Cast Away
directed by Robert Zemeckis
(20th Century Fox, 2000)

There's very little action. There's not a lot of dialogue, either. There is rarely more than one actor on screen. Special effects are at a minimum, and there's not much of a musical score.

Sounds dull, perhaps. And yet Cast Away is a phenomenal movie, in part because director Robert Zemeckis was willing to throw away the usual trappings of a Hollywood "hit."

Tom Hanks plays Chuck Noland, a FedEx troubleshooter who spends his days jetting around the world to keep the world's package-delivery machine working like clockwork. A call comes in during a pleasant holiday dinner with his family and girlfriend Kelly Frears (Helen Hunt), and soon he's on a small jet over the Pacific. But the weather turns sour and the plane goes down. The sole survivor, Chuck finds himself adrift in a liferaft, then stranded on a barren island with only his clothes and the contents of a few FedEx packages to sustain himself.

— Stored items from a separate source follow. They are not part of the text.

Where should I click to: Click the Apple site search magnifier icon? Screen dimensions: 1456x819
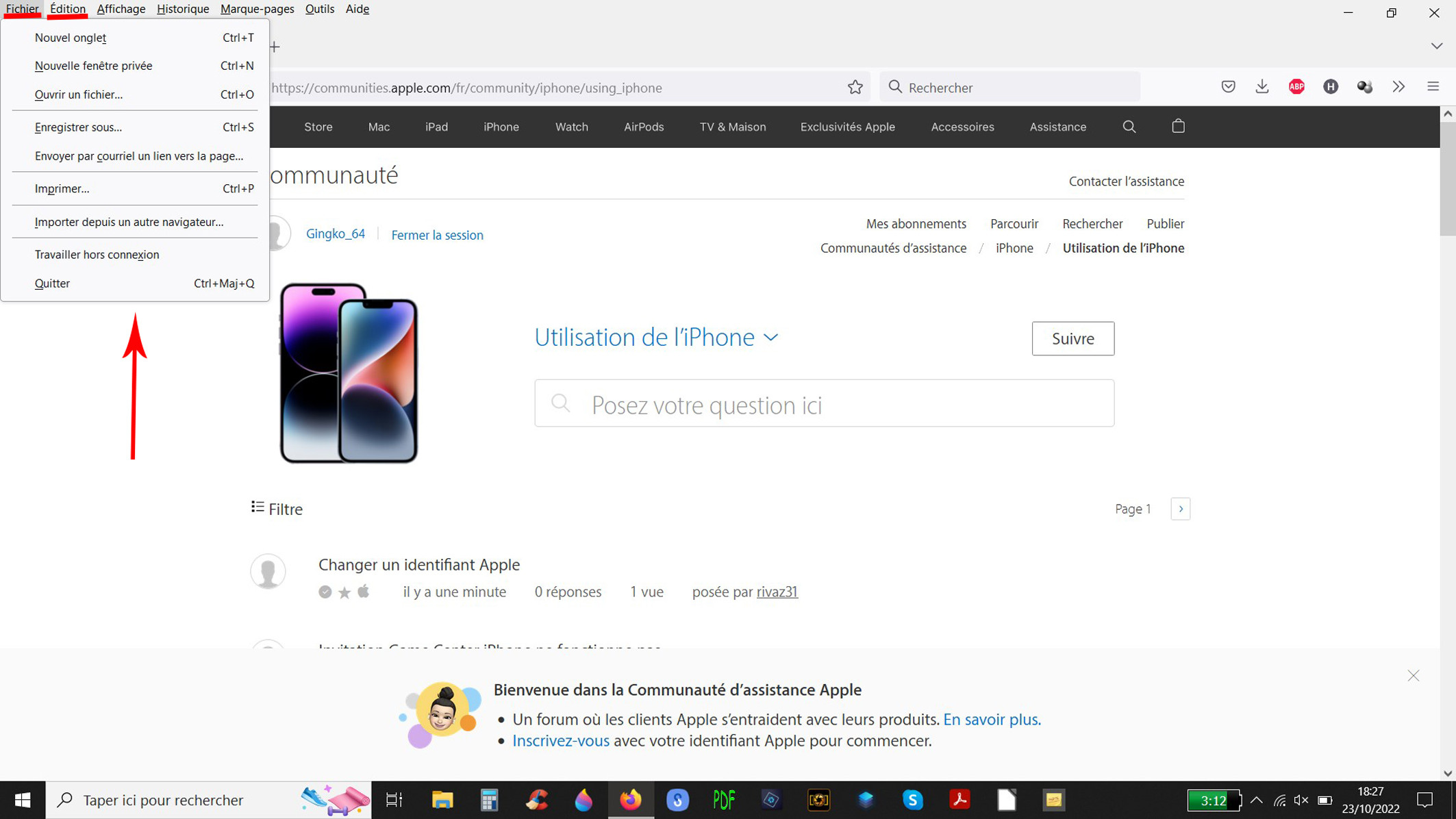pyautogui.click(x=1129, y=127)
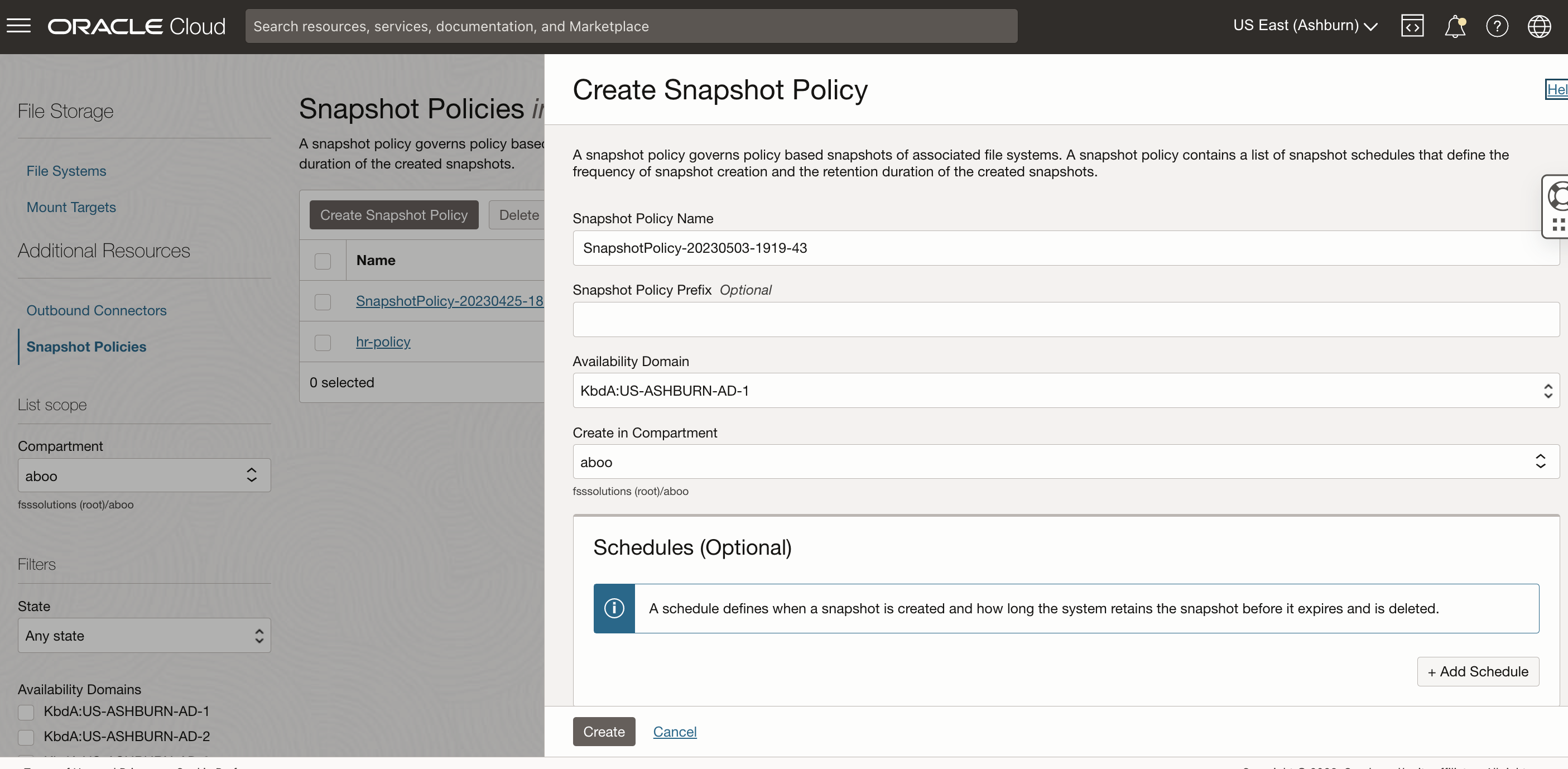This screenshot has height=769, width=1568.
Task: Select all policies with the header checkbox
Action: 322,260
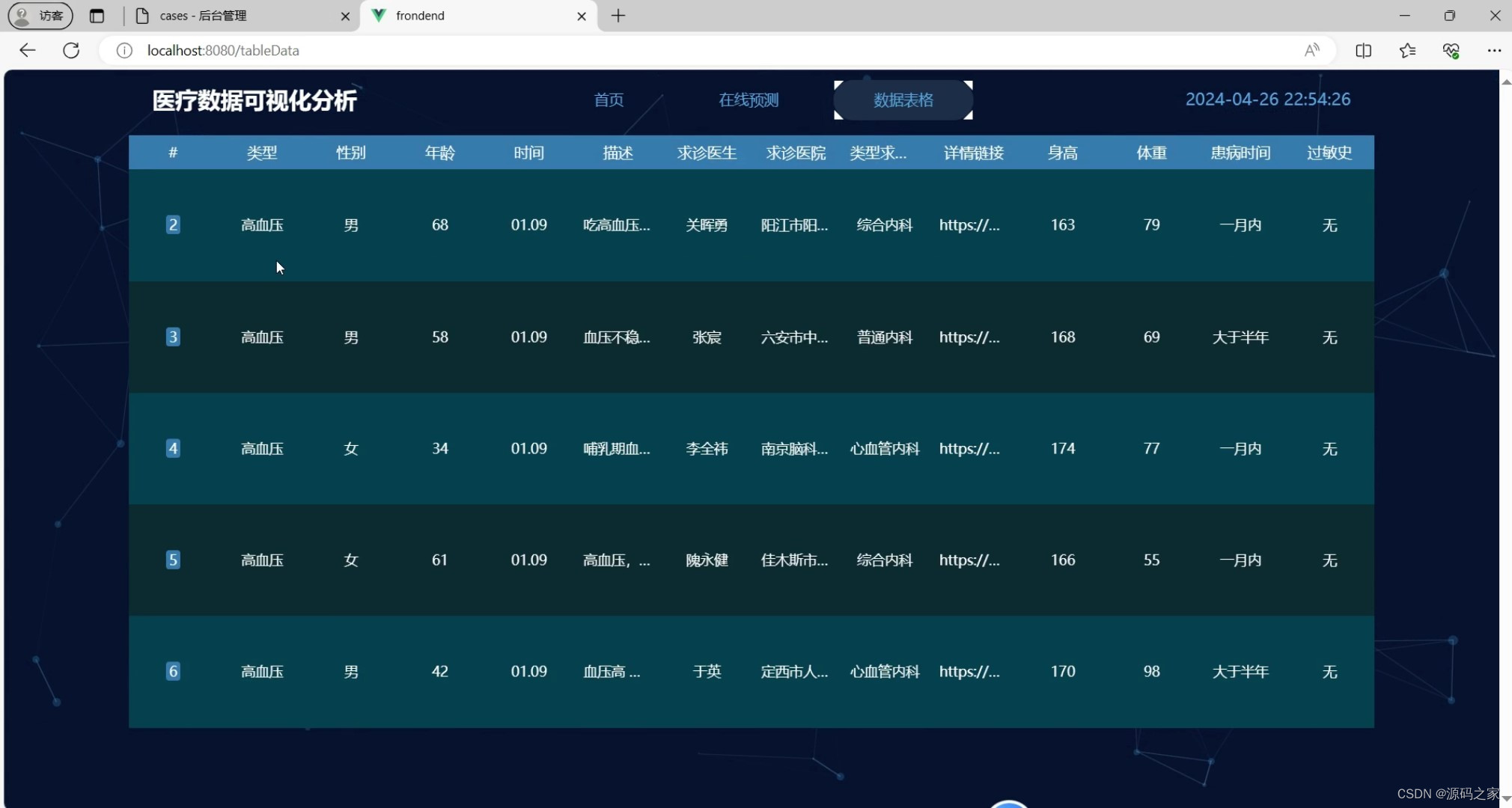Open 在线预测 from the navigation bar
The image size is (1512, 808).
click(748, 100)
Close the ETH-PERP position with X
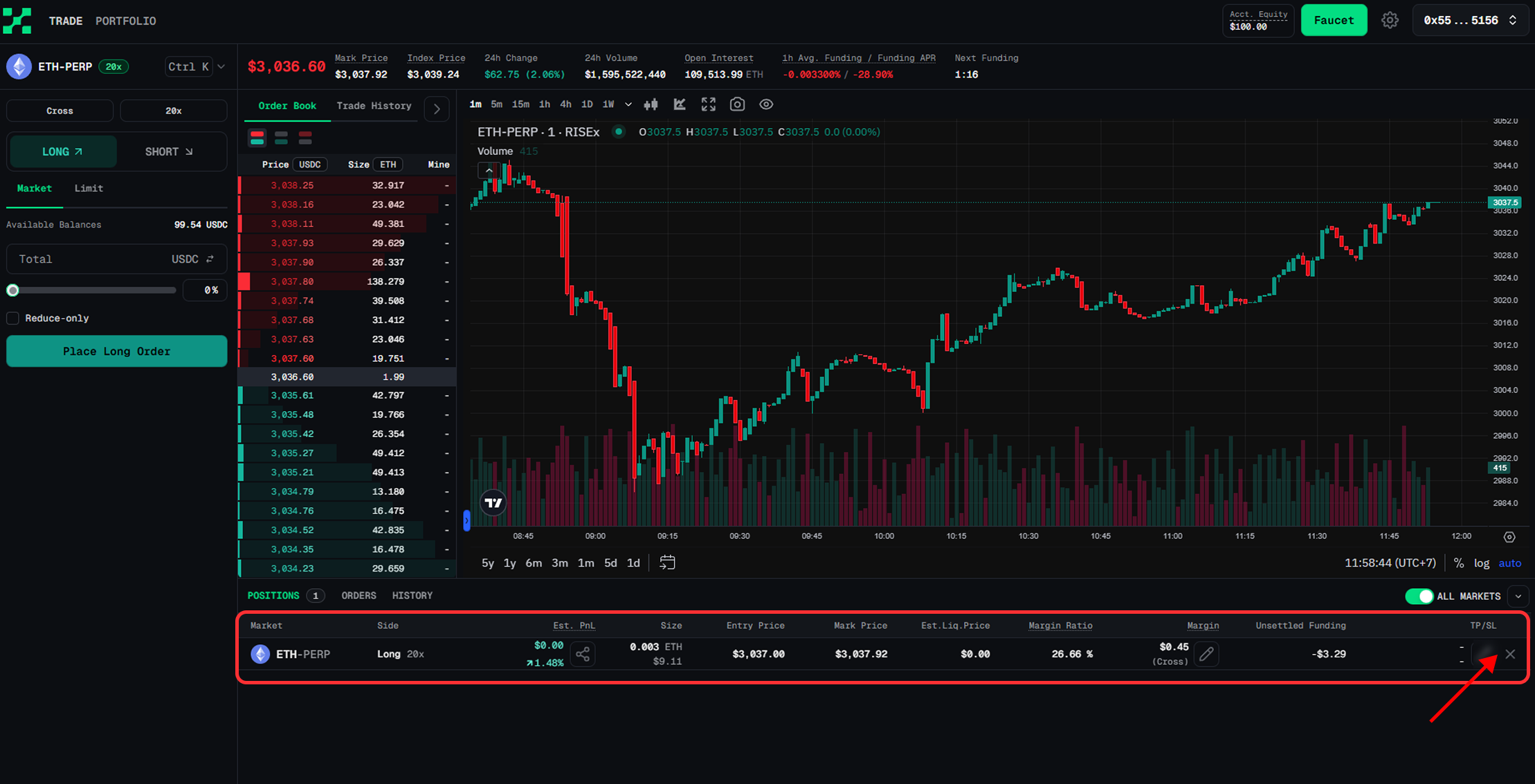 pyautogui.click(x=1510, y=654)
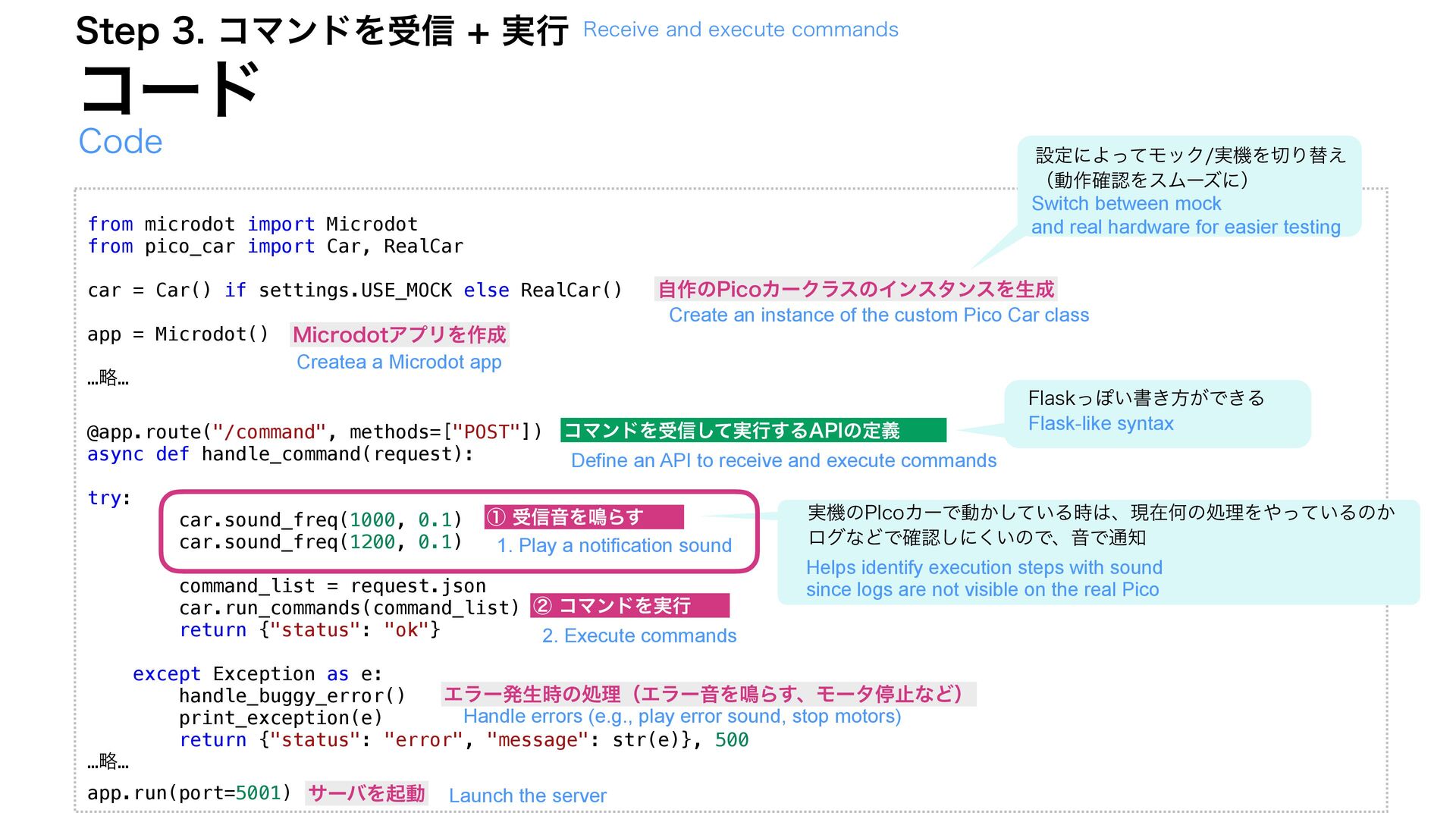This screenshot has height=819, width=1456.
Task: Click 'Receive and execute commands' heading text
Action: click(740, 30)
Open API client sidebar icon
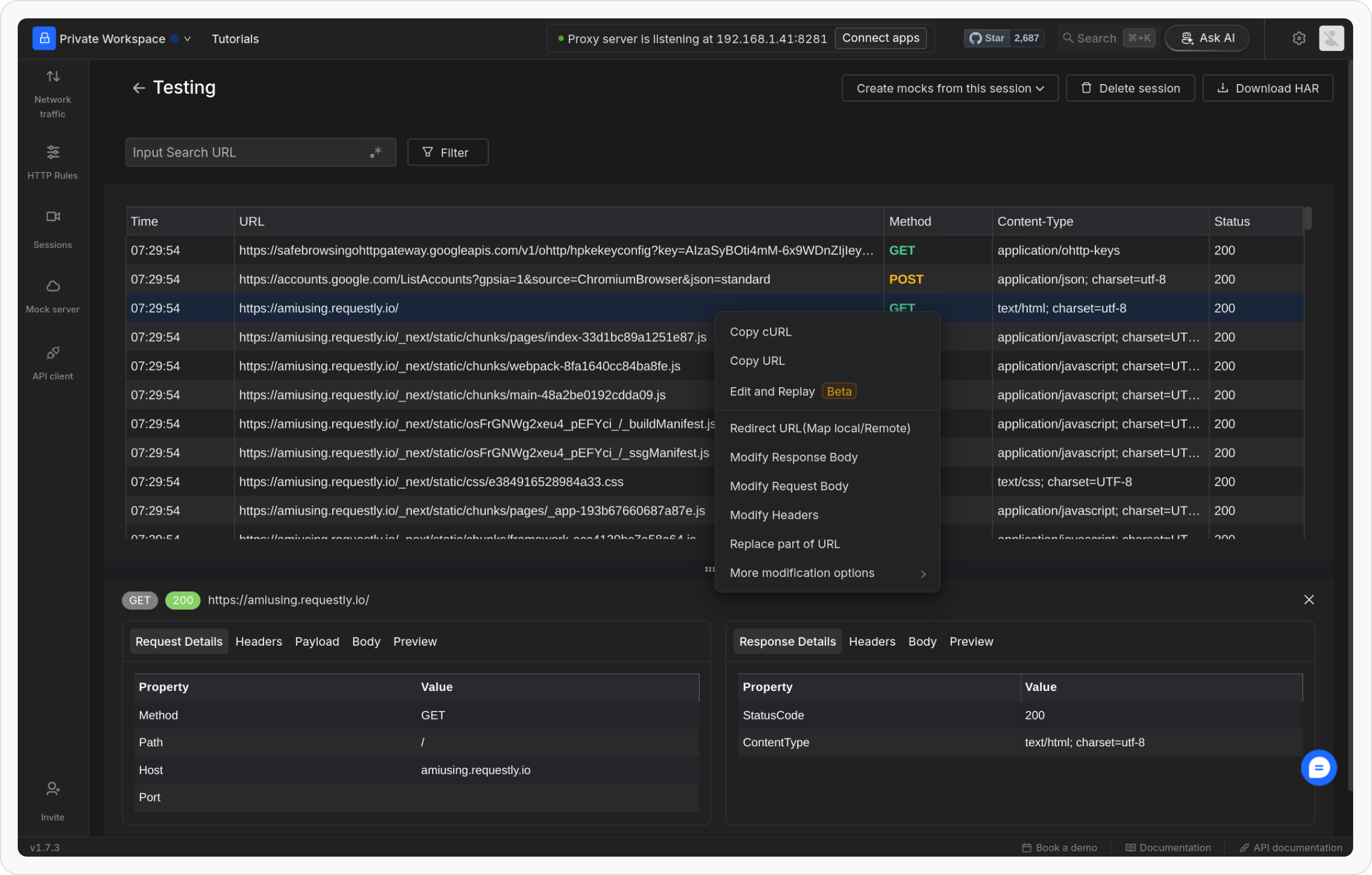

Although bookended by scenes of civilization, the movie's midsection is also its heart. Chuck is alone and forced to rely on basic survival skills to preserve life and sanity over four years of isolation. His only companion (and the only reason Chuck speaks at all) is Wilson, a volleyball with a blood-stained face and native 'fro.

There is no voice-over to explain the action or soundtrack to direct the audience's emotions. There's just endless waves and the wind, a lifetime supply of coconuts (which are not easy to open, by the way) and Chuck.

It's no secret that Chuck eventually makes it home -- the marketing for this movie focused on the dramatic twist waiting him there, rather than letting the audience wonder -- but that doesn't take away from the fascination you feel as you watch him perform the mundane steps needed to feed himself, build a fire, treat an infected tooth and, above all else, live. While the final 30 minutes might have overdone the pathos just a bit, the overall package is a riveting piece of storytelling. Hanks in particular deserves kudos for carrying the movie without the usual props, effects and background devices usually employed to distract audiences from the acting.